Supplied passage —
UNITED STATES of America, Plaintiff–Appellee, v. Samantha JOHNSON and Traci Gray, Defendants–Appellants.
Like many other couples, Traci Gray and Vince Anderson wanted to buy a home for their family. With the help of Gray's friend, Samantha Johnson, and the assistance of a shady mortgage broker, Gray and Anderson were able to obtain a loan to finance their home purchase—albeit with a falsified loan application. Several years after they bought the home, a jury convicted Gray and Johnson on charges of mortgage fraud and conspiring to commit mortgage fraud.
On appeal, Gray and Johnson argue that the government failed to present sufficient evidence to prove they conspired to commit mortgage fraud beyond a reasonable doubt. But we think the jury had enough evidence to conclude that Gray and Johnson conspired with their mortgage broker to submit a loan application that included statements they knew to be false in order to influence the lender's decision. Gray and Johnson also contend that the district court abused its discretion by denying them the opportunity to present testimony from other borrowers to show their mortgage broker's history of duping his clients. Because the broker's prior wrongdoing was not very probative of Gray's and Johnson's guilt, the district court acted within its discretion when it granted the government's motion in limine to exclude testimony from other borrowers about the broker's interactions with them. We affirm.

Data section —
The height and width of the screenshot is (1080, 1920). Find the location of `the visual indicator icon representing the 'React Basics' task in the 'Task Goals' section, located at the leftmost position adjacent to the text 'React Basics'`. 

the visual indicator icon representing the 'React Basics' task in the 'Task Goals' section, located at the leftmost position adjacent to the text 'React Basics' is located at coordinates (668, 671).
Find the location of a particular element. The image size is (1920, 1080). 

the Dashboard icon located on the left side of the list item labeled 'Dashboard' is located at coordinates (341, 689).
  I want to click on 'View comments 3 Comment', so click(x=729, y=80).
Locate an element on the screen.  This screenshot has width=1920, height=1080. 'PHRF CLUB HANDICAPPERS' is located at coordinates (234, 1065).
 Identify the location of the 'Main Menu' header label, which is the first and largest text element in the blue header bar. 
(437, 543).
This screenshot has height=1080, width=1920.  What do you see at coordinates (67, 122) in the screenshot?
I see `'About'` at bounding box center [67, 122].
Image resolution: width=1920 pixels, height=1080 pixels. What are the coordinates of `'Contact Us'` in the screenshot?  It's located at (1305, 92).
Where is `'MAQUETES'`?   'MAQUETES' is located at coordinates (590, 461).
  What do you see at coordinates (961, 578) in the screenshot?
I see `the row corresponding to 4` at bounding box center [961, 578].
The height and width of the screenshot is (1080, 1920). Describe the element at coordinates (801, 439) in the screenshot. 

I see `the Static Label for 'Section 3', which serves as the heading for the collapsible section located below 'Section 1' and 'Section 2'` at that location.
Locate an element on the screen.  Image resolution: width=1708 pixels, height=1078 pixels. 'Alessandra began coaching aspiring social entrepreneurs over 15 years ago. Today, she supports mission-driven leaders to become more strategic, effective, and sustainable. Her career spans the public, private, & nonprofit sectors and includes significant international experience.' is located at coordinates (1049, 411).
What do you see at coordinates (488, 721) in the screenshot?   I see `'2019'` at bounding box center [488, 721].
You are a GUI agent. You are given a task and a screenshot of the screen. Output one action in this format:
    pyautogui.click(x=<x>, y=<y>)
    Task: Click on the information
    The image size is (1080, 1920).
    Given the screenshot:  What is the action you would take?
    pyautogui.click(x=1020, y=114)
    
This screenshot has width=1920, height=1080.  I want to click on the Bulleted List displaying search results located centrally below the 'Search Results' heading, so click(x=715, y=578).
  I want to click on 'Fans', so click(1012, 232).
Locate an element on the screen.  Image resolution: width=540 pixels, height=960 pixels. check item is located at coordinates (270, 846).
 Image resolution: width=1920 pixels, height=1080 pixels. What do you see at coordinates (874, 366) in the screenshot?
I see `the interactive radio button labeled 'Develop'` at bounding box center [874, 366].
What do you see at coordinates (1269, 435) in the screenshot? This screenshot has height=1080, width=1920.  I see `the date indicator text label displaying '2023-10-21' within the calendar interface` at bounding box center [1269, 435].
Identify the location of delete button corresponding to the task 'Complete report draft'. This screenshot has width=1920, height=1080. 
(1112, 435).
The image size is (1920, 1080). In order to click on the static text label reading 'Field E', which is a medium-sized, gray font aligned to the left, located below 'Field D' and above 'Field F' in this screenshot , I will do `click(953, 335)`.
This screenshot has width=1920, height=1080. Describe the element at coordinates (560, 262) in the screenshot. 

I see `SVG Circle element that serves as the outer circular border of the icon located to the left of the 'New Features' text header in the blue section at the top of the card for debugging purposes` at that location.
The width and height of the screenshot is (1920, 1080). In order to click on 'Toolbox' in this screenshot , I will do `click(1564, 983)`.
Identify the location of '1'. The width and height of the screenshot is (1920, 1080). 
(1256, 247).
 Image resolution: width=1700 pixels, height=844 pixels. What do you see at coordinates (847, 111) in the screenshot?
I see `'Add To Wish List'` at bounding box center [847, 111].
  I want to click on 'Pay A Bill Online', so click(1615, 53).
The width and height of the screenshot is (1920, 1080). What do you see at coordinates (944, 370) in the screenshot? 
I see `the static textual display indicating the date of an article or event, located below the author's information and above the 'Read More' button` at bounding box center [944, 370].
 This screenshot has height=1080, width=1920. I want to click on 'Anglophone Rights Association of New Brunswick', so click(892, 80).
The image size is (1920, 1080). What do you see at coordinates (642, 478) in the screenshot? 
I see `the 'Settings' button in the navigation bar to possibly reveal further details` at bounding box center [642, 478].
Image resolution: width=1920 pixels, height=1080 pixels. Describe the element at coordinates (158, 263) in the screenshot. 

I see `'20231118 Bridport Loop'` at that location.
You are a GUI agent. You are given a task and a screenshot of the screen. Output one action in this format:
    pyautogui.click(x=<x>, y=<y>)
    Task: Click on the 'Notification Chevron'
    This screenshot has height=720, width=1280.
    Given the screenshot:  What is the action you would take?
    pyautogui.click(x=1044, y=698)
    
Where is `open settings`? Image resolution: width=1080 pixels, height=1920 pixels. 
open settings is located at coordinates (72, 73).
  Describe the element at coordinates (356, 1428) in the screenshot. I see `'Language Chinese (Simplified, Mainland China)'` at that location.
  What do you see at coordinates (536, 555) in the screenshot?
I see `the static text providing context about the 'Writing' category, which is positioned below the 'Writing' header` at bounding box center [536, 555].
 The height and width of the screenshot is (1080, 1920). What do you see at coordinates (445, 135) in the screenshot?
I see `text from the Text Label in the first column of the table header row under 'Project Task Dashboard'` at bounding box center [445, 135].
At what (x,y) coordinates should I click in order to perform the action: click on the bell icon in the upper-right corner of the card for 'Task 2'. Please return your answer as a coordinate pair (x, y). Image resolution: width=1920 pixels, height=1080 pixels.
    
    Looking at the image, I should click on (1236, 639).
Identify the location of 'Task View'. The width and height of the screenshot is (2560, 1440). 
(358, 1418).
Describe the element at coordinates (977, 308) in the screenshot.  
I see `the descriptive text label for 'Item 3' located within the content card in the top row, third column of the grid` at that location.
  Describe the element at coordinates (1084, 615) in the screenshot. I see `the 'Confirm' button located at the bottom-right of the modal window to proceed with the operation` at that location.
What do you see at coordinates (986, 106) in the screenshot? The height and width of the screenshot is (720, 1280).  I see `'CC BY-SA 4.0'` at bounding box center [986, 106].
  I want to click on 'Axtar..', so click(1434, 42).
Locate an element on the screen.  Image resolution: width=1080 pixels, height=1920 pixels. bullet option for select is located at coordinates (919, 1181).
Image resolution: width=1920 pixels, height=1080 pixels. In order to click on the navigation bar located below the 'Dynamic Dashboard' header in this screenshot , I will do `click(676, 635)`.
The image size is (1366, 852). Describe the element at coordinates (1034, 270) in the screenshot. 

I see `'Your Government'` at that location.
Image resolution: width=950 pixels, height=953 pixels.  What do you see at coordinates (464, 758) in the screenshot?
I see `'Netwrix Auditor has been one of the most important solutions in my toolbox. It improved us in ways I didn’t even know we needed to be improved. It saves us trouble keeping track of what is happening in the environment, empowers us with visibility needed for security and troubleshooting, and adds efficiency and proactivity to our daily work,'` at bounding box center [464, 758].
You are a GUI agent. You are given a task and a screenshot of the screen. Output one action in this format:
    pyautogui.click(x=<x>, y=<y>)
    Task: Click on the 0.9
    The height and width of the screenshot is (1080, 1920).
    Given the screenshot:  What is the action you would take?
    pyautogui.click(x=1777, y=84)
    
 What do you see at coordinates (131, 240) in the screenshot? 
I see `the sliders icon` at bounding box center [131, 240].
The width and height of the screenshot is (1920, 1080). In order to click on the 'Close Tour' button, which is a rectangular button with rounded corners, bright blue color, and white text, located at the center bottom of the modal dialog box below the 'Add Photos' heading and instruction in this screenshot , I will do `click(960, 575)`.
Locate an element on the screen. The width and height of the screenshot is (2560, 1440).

Written exercise 1 — For the court opinion above, decide whether each statement agrees with it: (a) a jury convicted Gray and Johnson of mortgage fraud and of conspiring to commit it; (b) the district court let other borrowers testify about the broker's dealings with them; (c) the appeals court reverses the convictions. Answer each with yes or no and quote the deciding words.
Written exercise 2 — Please reproduce the part of the court opinion that opens with the words "Like many other" and closes with "commit mortgage fraud.", swapping "shady" for "dishonest".

Output 1 —
(a) Yes: "a jury convicted Gray and Johnson on charges of mortgage fraud and conspiring to commit mortgage fraud"
(b) No: "the district court acted within its discretion when it granted the government's motion in limine to exclude testimony from other borrowers about the broker's interactions with them"
(c) No: "We affirm."

Output 2 —
Like many other couples, Traci Gray and Vince Anderson wanted to buy a home for their family. With the help of Gray's friend, Samantha Johnson, and the assistance of a dishonest mortgage broker, Gray and Anderson were able to obtain a loan to finance their home purchase—albeit with a falsified loan application. Several years after they bought the home, a jury convicted Gray and Johnson on charges of mortgage fraud and conspiring to commit mortgage fraud.